-------- Available data --------

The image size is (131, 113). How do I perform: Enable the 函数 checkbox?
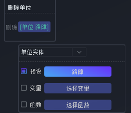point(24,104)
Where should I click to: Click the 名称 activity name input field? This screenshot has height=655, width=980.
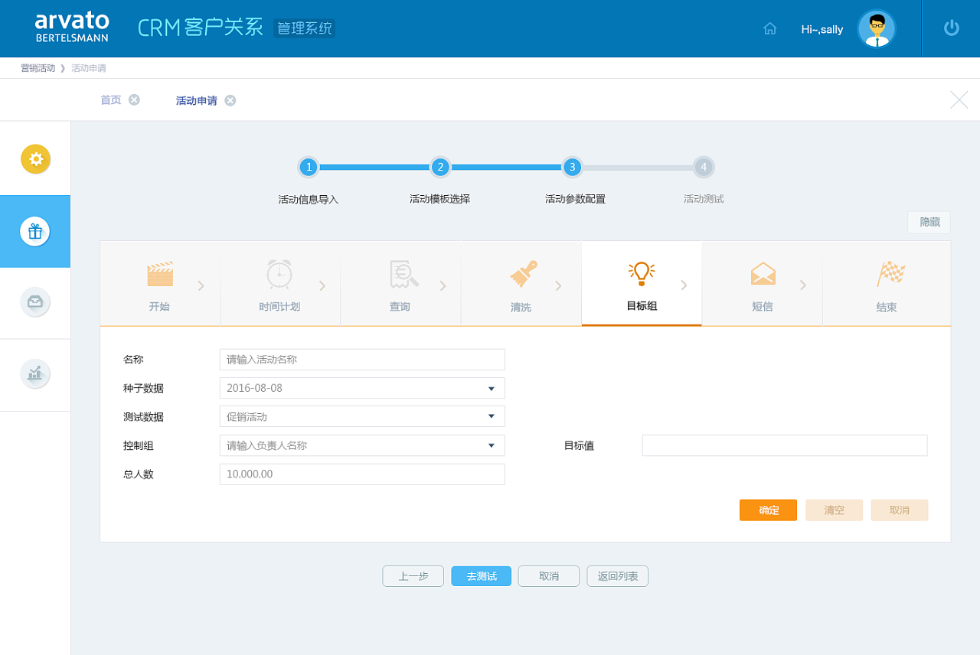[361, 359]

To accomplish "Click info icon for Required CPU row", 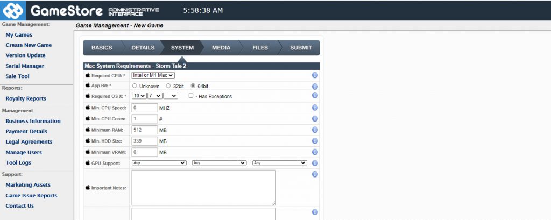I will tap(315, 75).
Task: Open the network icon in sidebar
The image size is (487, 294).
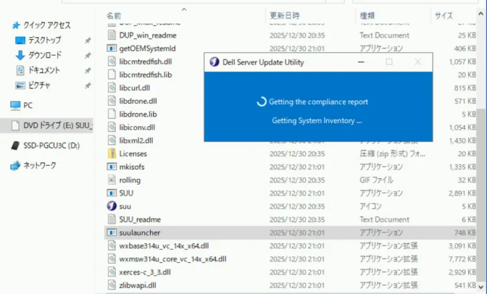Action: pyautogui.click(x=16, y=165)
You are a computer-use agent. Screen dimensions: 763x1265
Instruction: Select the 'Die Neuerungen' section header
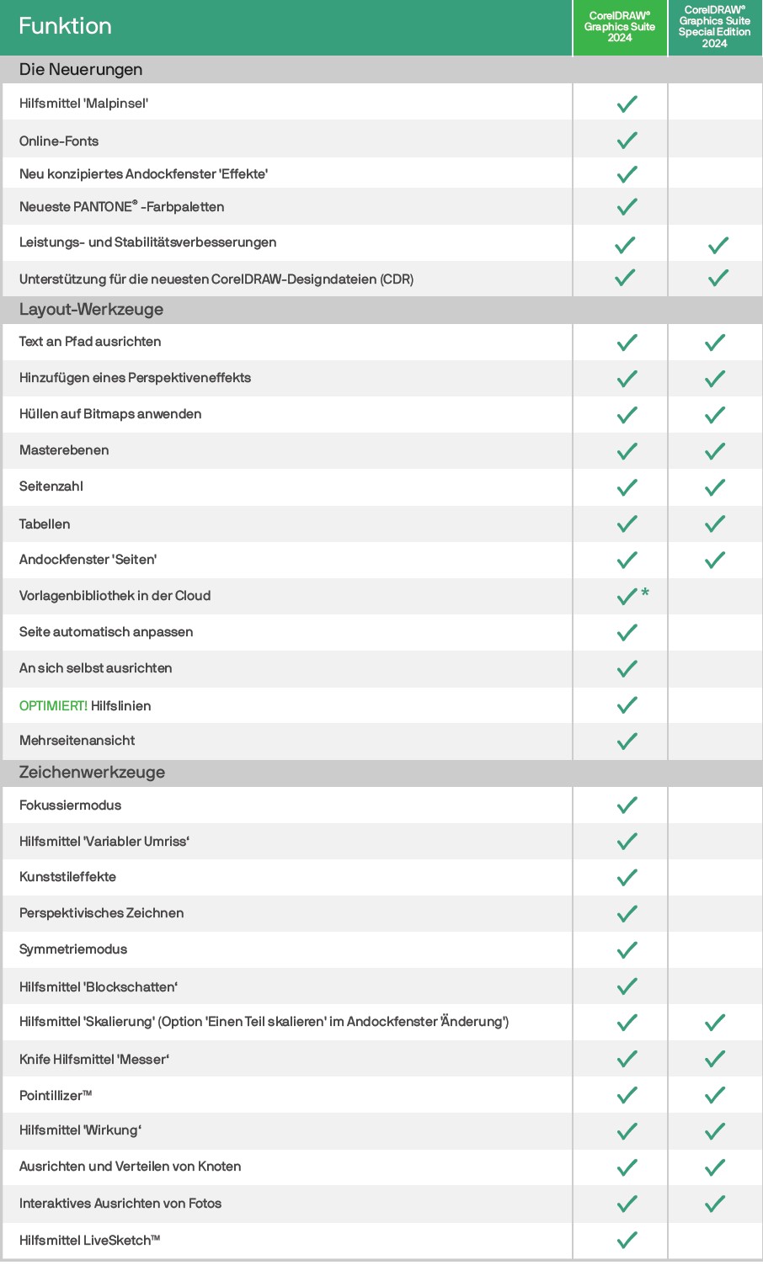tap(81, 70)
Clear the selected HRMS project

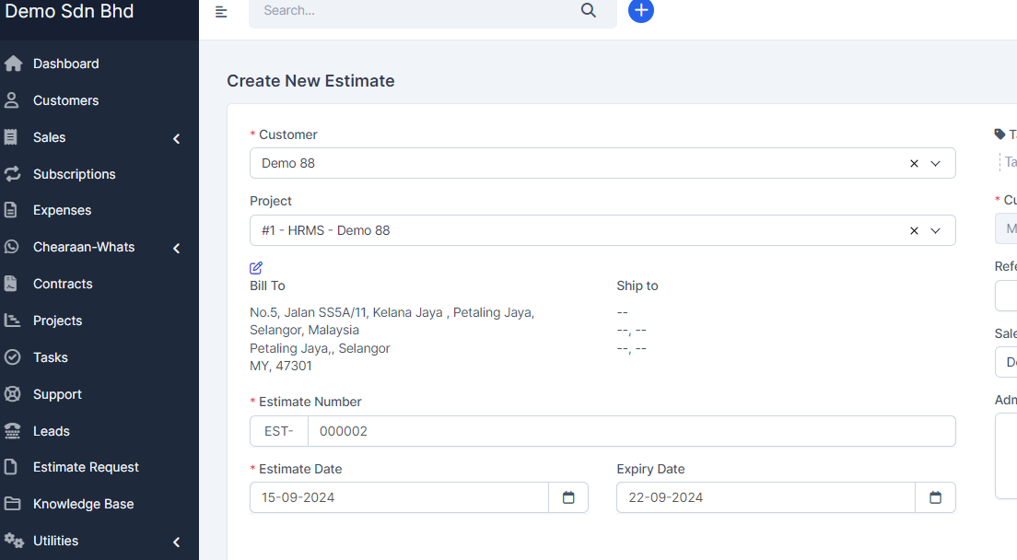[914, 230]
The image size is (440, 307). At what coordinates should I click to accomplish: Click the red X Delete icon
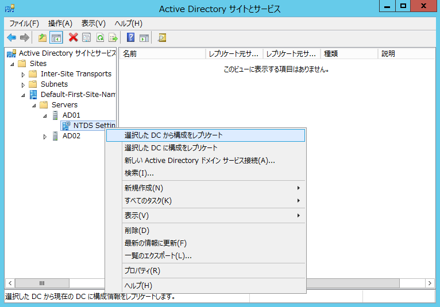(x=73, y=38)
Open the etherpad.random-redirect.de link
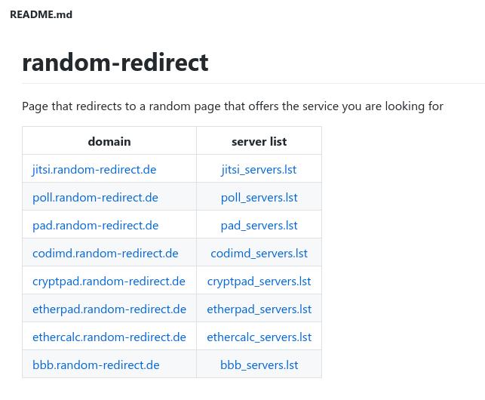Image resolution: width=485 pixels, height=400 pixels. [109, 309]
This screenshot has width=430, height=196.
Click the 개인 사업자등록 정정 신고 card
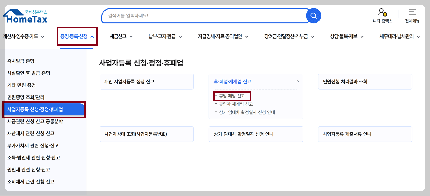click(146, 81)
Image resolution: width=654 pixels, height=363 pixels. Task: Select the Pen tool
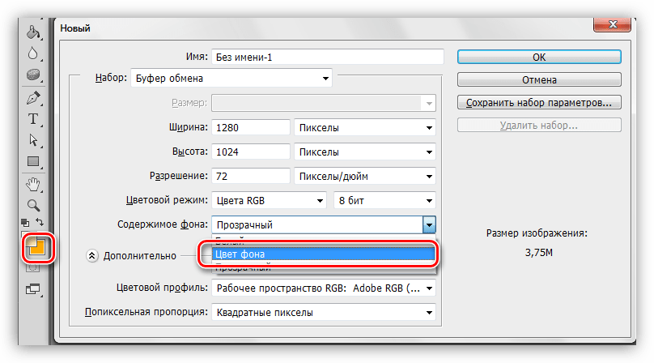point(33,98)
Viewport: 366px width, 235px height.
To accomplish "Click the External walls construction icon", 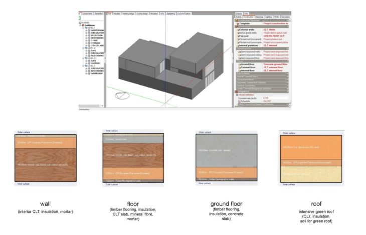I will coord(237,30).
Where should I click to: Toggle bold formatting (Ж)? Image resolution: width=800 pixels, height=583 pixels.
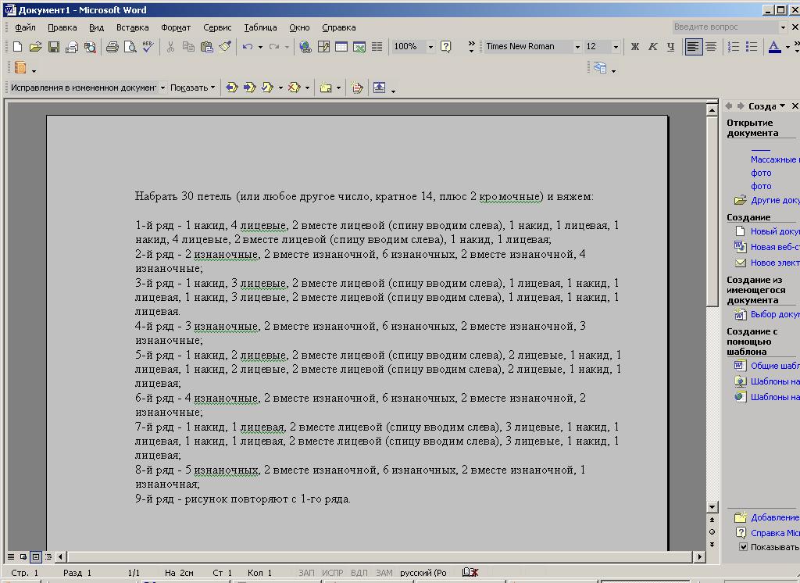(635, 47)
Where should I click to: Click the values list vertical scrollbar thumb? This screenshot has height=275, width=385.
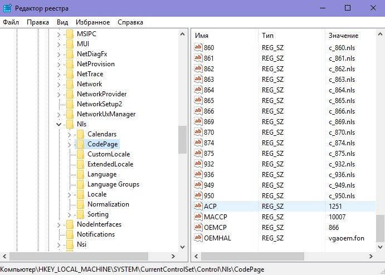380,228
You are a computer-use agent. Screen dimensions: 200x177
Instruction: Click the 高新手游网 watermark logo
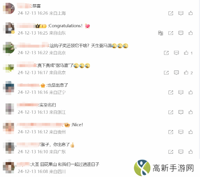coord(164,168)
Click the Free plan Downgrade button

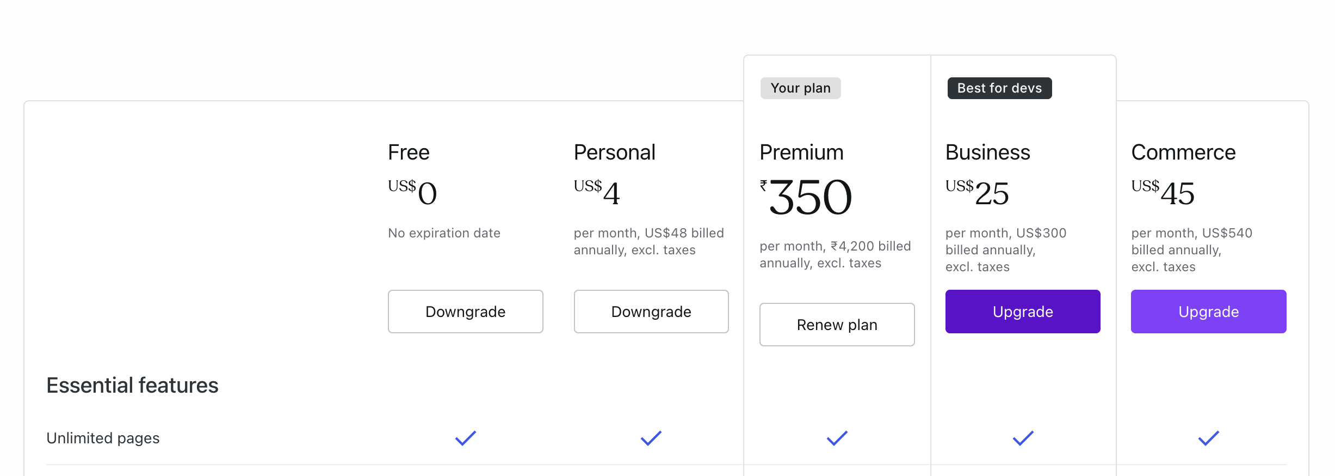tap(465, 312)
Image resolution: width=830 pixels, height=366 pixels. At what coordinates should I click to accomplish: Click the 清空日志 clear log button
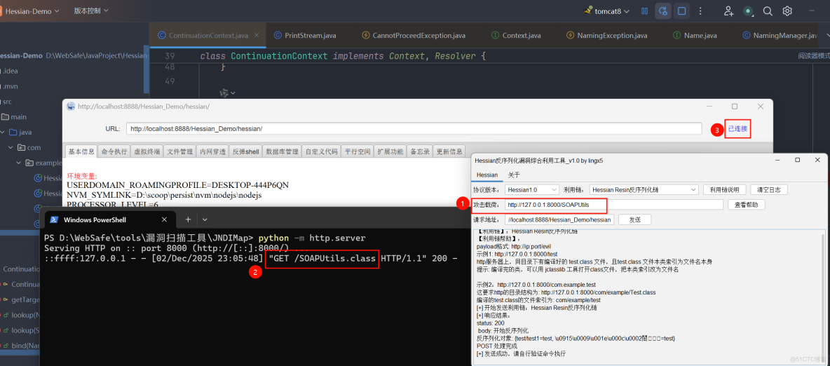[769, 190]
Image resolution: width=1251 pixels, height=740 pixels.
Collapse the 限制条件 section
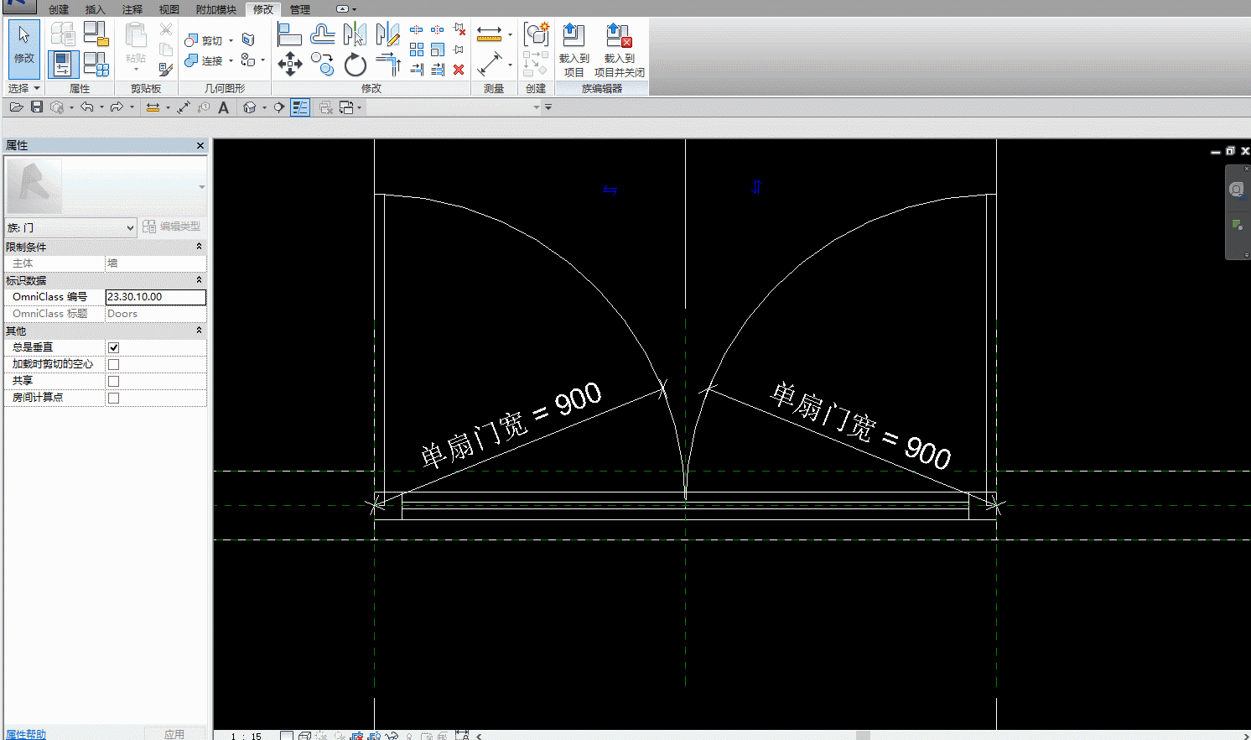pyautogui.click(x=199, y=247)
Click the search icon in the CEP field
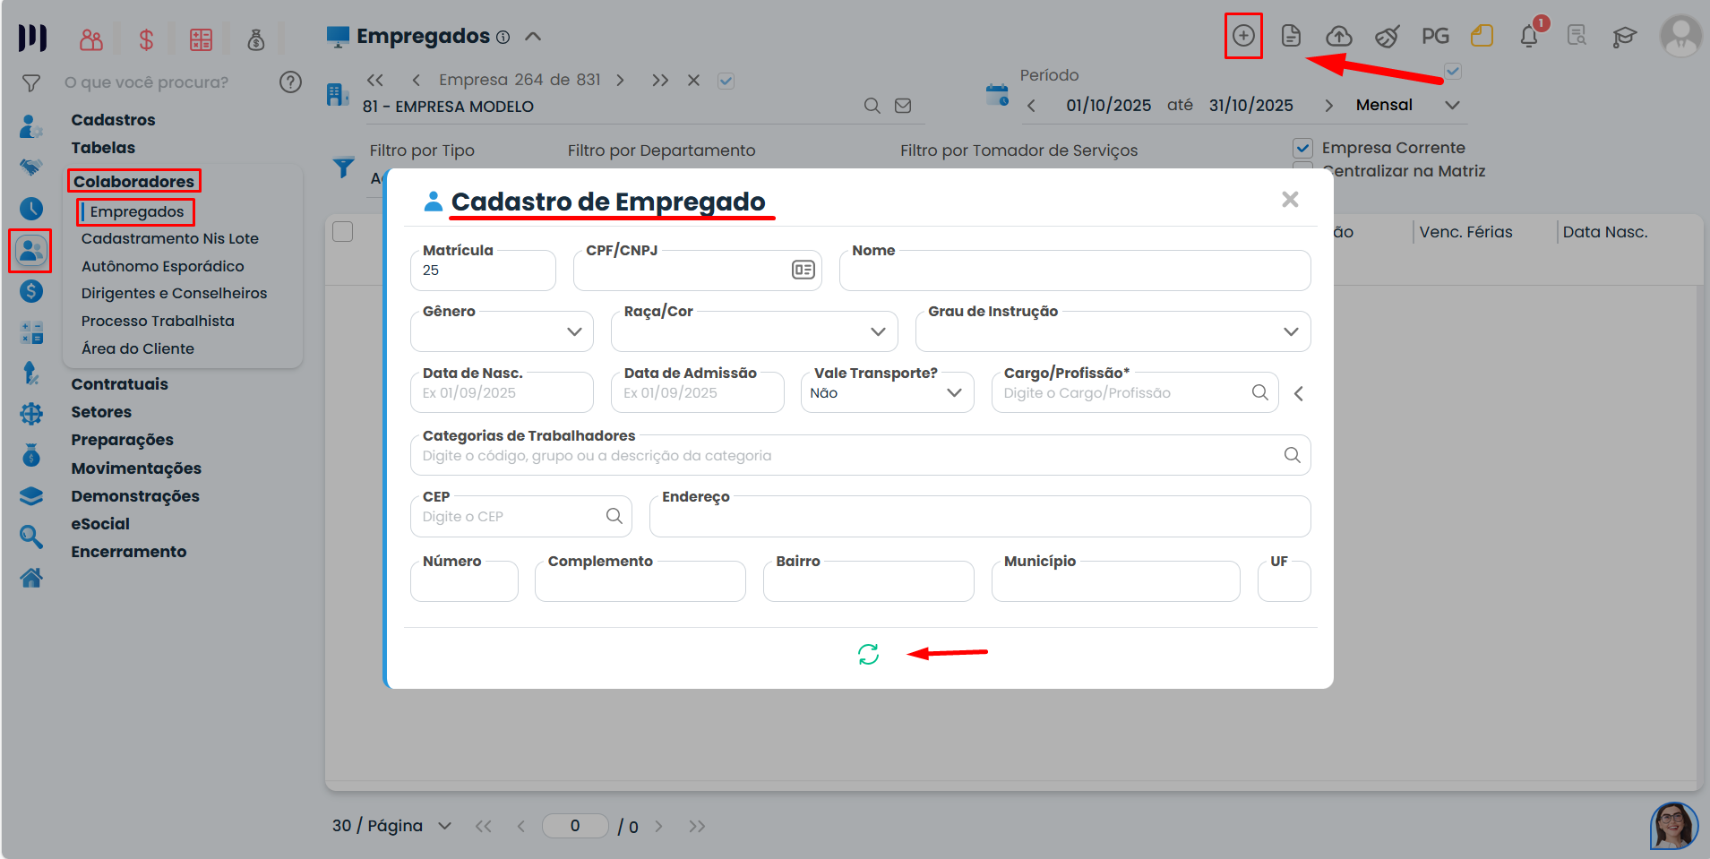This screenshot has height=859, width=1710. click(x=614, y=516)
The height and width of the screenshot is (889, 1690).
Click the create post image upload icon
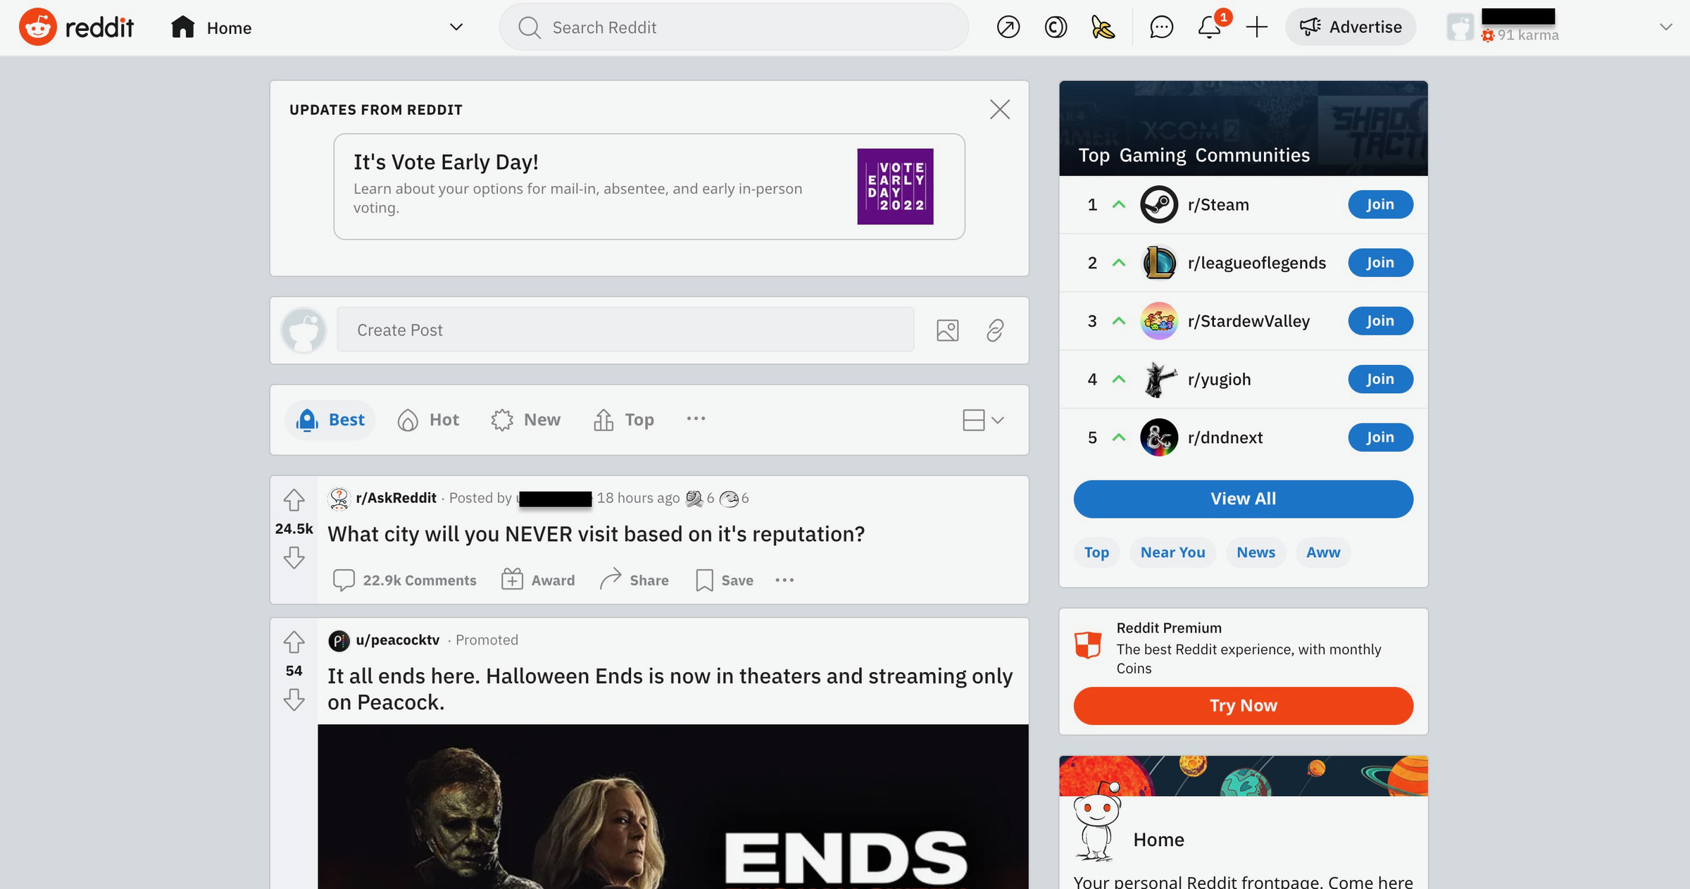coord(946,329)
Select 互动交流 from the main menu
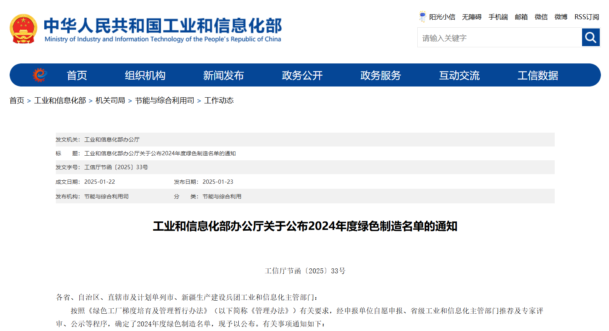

--------

**Work instructions:**
Scan the data, and report each line that uses the word "agent".

**Answer for the task:**
You are a computer-use agent. Screen dimensions: 763x1265
You are a computer-use agent. Screen dimensions: 200x177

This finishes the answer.